Há cinco anos na direcção artística do Centro Internacional das Artes José de Guimarães (CIAJG), Nuno Faria conversou com José Marmeleira sobre a realidade que a sua programação tem construído. Guiada por ideias, gostos, aspirações, com as obras e os artistas.

Numa entrevista ao Público, em Novembro de 2016, disse que o país conhecia mais ou menos o CIAJG. Considera, um ano depois, que o conhece melhor?

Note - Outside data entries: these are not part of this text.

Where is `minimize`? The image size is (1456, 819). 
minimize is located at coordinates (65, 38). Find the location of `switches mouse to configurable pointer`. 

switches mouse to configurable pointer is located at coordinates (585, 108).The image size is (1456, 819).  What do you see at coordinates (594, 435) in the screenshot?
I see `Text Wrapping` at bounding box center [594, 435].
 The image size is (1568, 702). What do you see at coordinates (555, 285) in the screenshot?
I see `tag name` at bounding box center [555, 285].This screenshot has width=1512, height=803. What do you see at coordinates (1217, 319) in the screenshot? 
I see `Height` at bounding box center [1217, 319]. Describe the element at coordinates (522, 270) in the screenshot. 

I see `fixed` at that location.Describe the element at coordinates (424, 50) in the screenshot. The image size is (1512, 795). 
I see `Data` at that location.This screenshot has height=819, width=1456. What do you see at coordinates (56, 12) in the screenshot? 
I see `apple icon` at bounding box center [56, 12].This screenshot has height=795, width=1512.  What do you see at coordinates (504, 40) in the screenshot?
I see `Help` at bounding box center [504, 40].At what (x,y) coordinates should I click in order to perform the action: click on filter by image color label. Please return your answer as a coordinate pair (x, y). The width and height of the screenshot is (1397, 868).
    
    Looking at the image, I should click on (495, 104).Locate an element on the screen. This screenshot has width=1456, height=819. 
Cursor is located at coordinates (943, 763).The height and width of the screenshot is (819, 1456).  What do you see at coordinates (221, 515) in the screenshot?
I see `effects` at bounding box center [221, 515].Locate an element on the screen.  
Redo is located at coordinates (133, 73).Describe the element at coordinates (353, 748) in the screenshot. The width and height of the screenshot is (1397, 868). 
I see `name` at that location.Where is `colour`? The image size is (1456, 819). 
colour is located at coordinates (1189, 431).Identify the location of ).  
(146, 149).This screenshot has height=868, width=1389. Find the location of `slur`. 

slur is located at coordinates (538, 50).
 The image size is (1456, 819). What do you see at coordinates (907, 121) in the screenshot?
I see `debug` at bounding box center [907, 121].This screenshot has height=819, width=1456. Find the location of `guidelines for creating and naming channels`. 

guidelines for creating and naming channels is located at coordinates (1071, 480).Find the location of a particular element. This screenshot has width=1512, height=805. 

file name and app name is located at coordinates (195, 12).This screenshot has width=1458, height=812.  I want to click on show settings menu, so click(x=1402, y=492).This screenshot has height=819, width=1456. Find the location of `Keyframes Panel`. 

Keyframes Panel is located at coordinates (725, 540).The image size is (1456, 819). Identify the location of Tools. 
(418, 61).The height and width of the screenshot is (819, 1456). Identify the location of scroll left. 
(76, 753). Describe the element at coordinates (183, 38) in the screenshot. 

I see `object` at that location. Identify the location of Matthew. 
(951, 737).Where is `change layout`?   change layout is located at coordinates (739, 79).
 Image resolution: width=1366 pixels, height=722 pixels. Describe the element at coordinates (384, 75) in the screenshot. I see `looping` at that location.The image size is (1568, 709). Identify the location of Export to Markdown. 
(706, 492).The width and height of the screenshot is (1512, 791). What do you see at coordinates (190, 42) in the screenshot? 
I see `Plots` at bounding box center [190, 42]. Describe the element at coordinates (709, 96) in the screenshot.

Uma das melhores medidas de notoriedade de um lugar, sobretudo no âmbito da cultura, é quando as pessoas sabem que existe. Desse ponto de vista, o CIAJG está no mapa, tem uma intensidade e energia que são reconhecidas. Há pessoas que o visitaram mais que uma vez, que usufruem dele. Portanto, a minha impressão, muito parcial, é a de que o museu goza de um certo prestígio, que o trabalho que realizámos tem uma certa originalidade. Também já desperta alguns ódios de estimação, o que significa que tem uma programação com personalidade. Mas ainda não encontrou a frequência de visitas que gostaríamos que tivesse. E dou um exemplo: em 2017, nenhum dos críticos dos jornais portugueses que regularmente acompanha as exposições de arte, visitou o CIAJG. Isso quer dizer que é um sítio que ainda está num limbo.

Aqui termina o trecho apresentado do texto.